§ SHORT PROBLEM: In the data below, switch "window" to "dialog" wherever it occurs, and reproduce every line otherwise unchanged. Omit the pictures from your answer.

[Page and screen pointing data]
-- Begin --

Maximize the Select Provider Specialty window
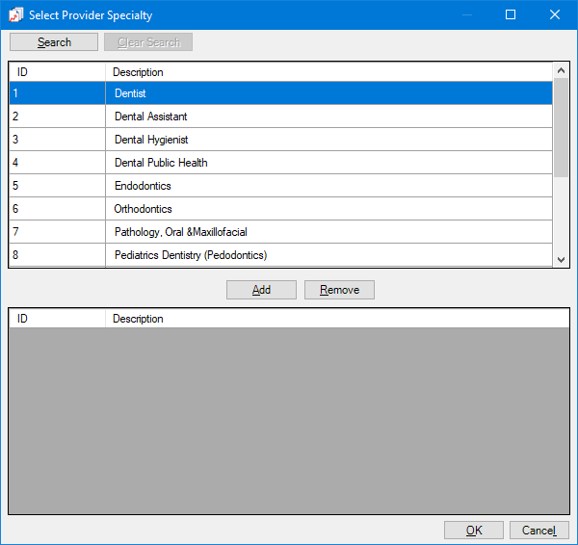This screenshot has height=545, width=578. coord(511,15)
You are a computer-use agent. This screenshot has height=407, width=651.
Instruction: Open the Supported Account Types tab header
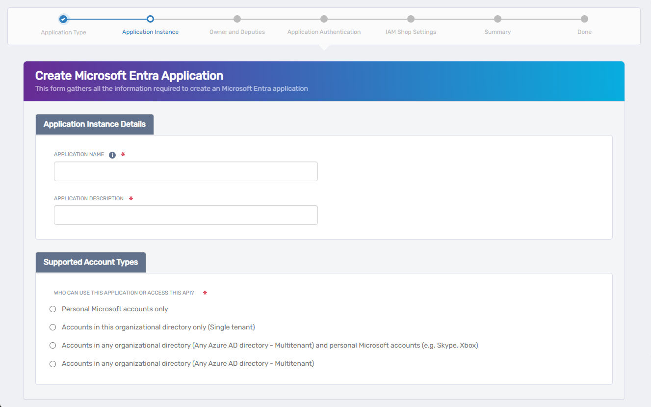click(x=90, y=262)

-- End --

§ FINAL RESULT:
Maximize the Select Provider Specialty dialog
This screenshot has height=545, width=578. coord(511,15)
You are a computer-use agent. This screenshot has height=407, width=651.
Instruction: Open the Supported Account Types tab header
click(x=90, y=262)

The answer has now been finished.